▶ _To do_
Restate word for word the lines below, from the one containing "You are a computer-use" through the final line, with no pictures included.

▶ _Recorded data_
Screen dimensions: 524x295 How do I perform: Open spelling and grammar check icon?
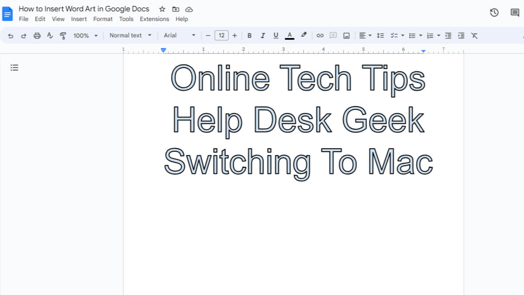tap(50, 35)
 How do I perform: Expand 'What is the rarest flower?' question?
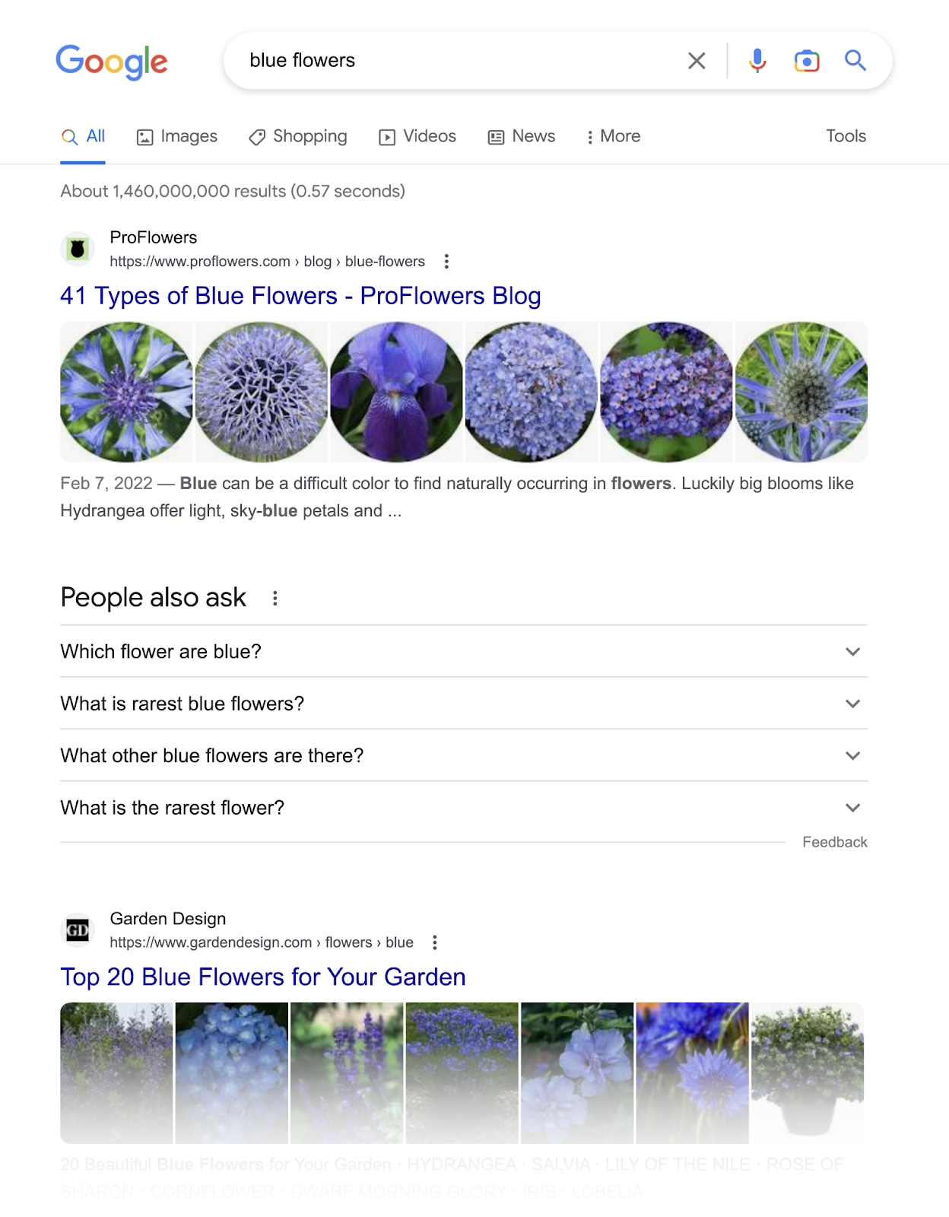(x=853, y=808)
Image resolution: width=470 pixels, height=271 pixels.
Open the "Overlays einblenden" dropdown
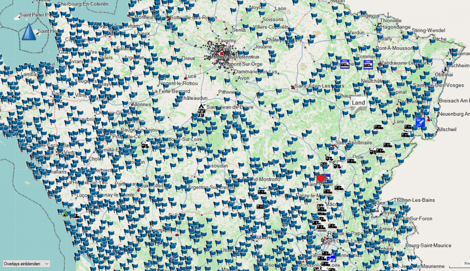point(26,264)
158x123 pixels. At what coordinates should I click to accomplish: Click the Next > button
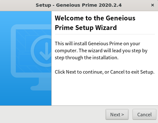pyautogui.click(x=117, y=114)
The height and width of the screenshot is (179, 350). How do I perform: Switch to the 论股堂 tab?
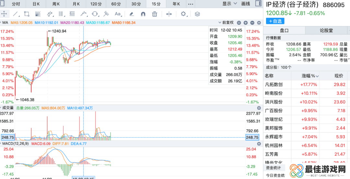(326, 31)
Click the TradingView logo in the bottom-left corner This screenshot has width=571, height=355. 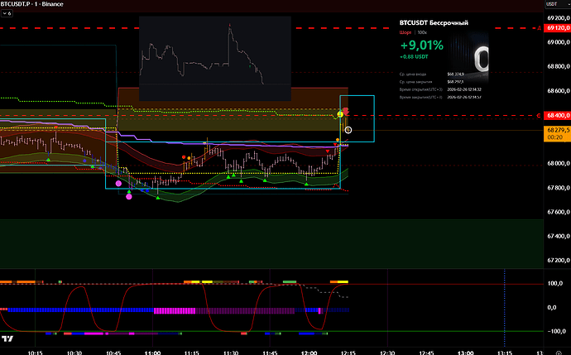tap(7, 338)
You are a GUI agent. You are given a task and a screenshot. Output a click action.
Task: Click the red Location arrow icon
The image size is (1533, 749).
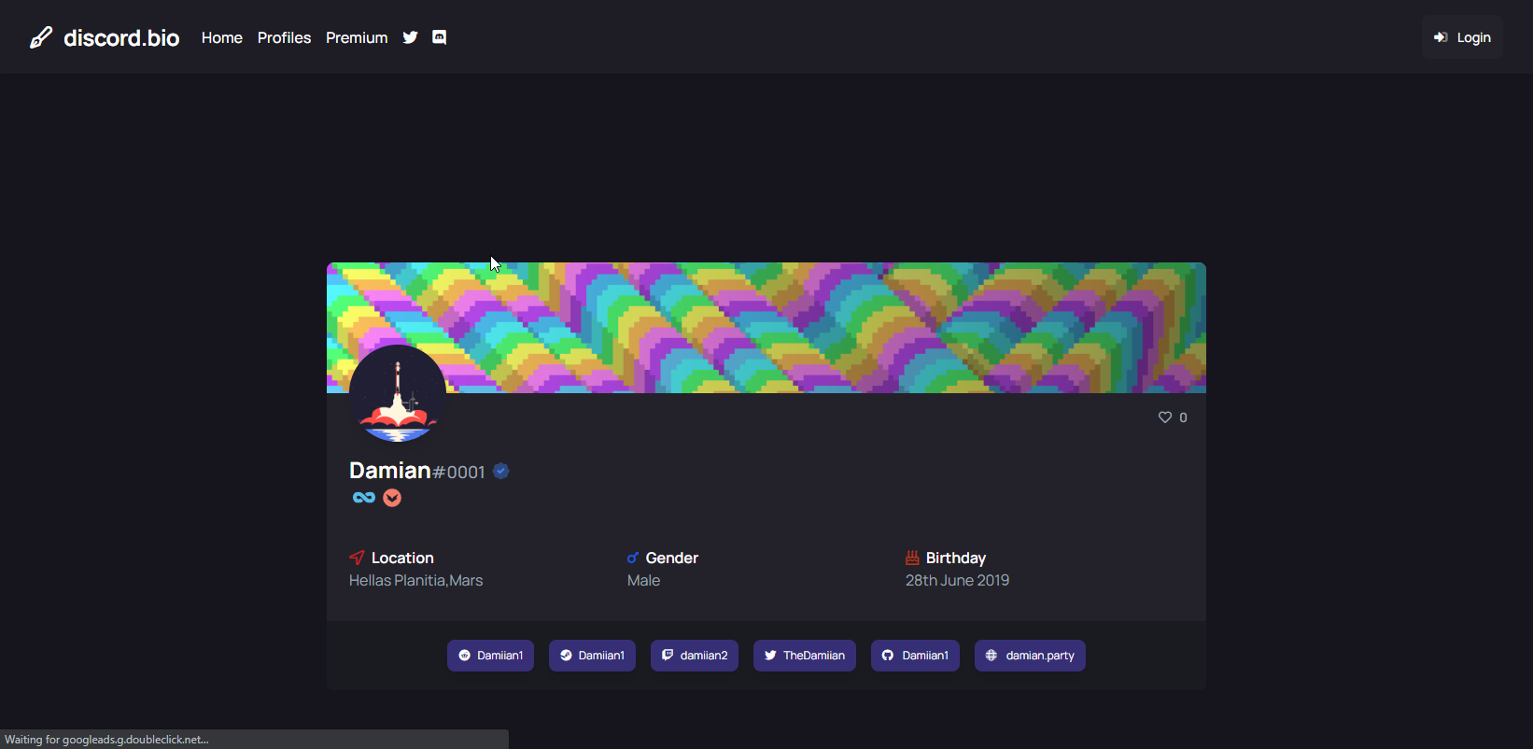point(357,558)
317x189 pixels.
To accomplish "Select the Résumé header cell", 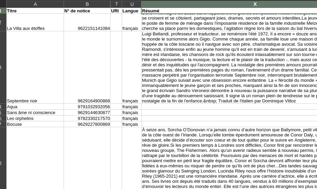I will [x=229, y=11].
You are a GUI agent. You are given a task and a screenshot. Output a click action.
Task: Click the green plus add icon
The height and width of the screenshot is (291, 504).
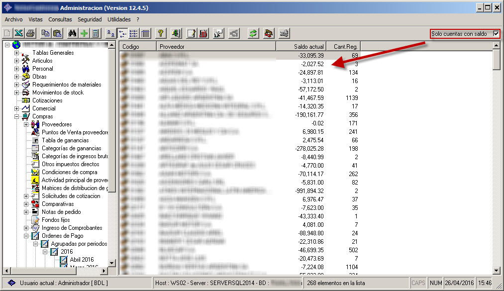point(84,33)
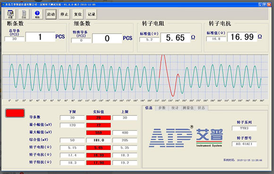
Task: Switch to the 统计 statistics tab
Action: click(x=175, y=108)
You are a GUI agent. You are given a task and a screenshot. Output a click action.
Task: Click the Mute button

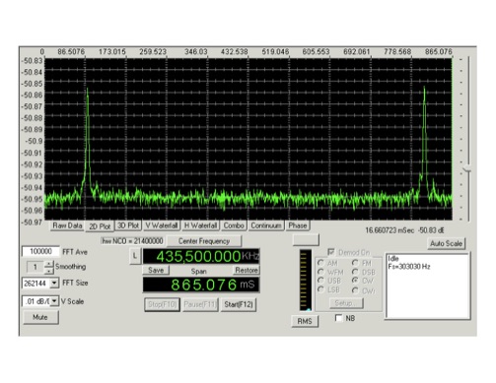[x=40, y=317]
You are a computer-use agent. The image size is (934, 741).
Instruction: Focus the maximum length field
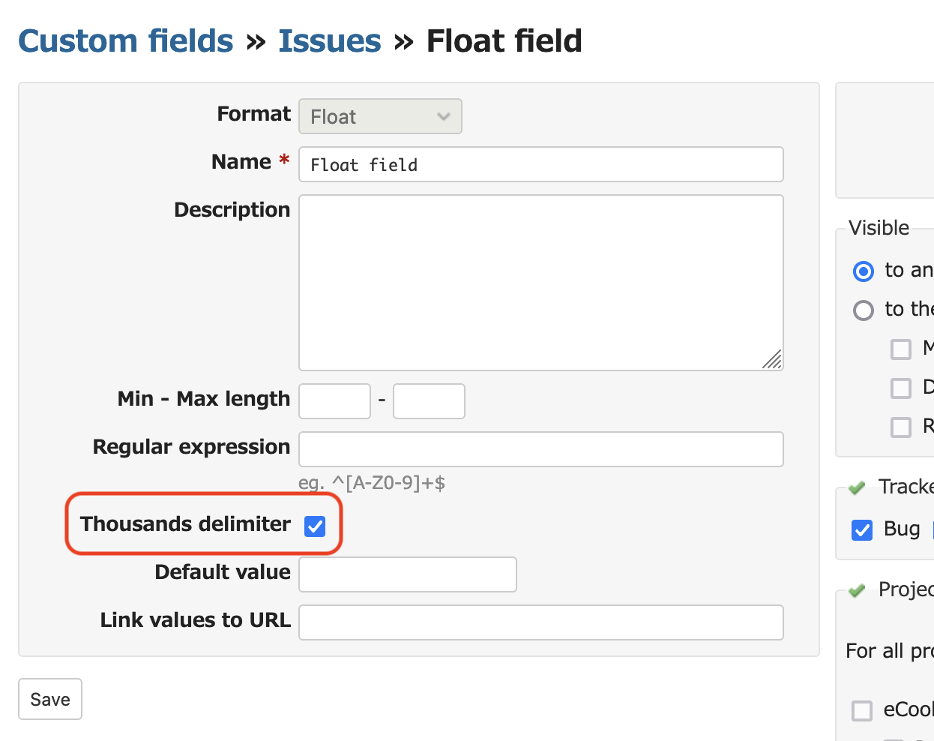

▶ _Exercise answer_
You are a computer-use agent. The image size is (934, 741).
Instruction: Focus the maximum length field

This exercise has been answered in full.